■ **Text for analysis**
Rise in omicron cases strains health systems
Troops have been deployed to London hospitals. Health care workers infected with COVID-19 are treating patients in France. The Netherlands is under a lockdown, and tented field hospitals have gone up in Sicily.
Nations across Europe are scrambling to prop up health systems strained by staff shortages blamed on the new, highly transmissible omicron variant of the coronavirus, which is sending a wave of infections crashing over the continent.
“Omicron means more patients to treat and fewer staff to treat them,” Stephen Powis, national medical director at Britain’s National Health Service, said Friday.
The World Health Organization said Thursday that a record 9.5 million COVID-19 cases were tallied globally over the last week, a 71 percent increase from the previous seven-day period. However, the number of weekly recorded deaths declined.
While omicron seems less severe than the delta variant it has swiftly replaced, especially among people who have been vaccinated, WHO Director-general Tedros Adhanom Ghebreyesus cautioned against treating it lightly.

■ **Dataset**

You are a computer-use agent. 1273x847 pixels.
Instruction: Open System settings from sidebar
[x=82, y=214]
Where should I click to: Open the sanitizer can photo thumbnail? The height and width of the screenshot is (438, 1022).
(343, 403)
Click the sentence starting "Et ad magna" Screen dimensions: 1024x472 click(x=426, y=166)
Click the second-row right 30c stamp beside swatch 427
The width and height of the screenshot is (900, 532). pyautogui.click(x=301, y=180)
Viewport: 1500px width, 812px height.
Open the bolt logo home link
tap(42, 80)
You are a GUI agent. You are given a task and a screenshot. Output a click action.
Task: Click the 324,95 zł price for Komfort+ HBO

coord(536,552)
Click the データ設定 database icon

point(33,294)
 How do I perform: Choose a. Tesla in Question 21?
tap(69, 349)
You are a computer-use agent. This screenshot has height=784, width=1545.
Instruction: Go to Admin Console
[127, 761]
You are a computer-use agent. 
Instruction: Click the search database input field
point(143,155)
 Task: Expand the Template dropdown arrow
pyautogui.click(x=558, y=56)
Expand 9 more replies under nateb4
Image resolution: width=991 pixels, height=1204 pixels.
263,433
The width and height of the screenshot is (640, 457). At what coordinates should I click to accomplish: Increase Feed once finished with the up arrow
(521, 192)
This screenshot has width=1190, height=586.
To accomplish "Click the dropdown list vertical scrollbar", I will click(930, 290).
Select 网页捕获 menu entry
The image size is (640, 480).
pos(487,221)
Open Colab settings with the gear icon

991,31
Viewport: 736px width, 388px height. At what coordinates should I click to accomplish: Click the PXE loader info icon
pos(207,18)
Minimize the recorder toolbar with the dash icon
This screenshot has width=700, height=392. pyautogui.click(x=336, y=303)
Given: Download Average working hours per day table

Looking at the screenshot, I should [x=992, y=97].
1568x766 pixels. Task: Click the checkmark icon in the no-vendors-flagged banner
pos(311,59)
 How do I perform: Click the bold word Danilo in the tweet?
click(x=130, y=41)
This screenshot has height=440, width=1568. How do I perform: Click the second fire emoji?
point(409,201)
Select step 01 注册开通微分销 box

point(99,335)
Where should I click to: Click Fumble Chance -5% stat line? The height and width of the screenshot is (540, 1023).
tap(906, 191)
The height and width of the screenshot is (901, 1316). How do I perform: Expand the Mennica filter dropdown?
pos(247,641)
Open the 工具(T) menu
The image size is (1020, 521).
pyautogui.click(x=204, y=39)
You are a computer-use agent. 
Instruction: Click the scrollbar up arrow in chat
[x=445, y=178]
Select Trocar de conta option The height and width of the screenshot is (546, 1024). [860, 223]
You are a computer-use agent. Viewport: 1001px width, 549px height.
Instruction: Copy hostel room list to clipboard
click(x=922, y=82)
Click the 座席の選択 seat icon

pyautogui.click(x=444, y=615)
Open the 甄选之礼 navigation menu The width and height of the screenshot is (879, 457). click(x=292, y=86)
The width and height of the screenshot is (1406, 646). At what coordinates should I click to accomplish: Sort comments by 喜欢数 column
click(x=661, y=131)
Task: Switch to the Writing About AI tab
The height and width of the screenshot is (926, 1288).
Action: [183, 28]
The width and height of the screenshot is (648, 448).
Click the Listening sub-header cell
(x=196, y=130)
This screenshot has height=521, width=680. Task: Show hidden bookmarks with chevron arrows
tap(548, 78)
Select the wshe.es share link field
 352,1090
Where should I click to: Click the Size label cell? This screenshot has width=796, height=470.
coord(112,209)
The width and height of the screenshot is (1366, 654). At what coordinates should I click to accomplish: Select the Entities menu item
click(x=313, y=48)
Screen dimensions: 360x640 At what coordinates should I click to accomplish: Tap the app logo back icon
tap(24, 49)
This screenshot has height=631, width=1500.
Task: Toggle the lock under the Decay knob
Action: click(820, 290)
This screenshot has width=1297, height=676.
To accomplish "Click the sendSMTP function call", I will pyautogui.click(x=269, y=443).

■ **To do**
Copy out the whole article on the omicron surge straining European health systems word for word.

■ **Solution to this exercise**
Rise in omicron cases strains health systems
Troops have been deployed to London hospitals. Health care workers infected with COVID-19 are treating patients in France. The Netherlands is under a lockdown, and tented field hospitals have gone up in Sicily.
Nations across Europe are scrambling to prop up health systems strained by staff shortages blamed on the new, highly transmissible omicron variant of the coronavirus, which is sending a wave of infections crashing over the continent.
“Omicron means more patients to treat and fewer staff to treat them,” Stephen Powis, national medical director at Britain’s National Health Service, said Friday.
The World Health Organization said Thursday that a record 9.5 million COVID-19 cases were tallied globally over the last week, a 71 percent increase from the previous seven-day period. However, the number of weekly recorded deaths declined.
While omicron seems less severe than the delta variant it has swiftly replaced, especially among people who have been vaccinated, WHO Director-general Tedros Adhanom Ghebreyesus cautioned against treating it lightly.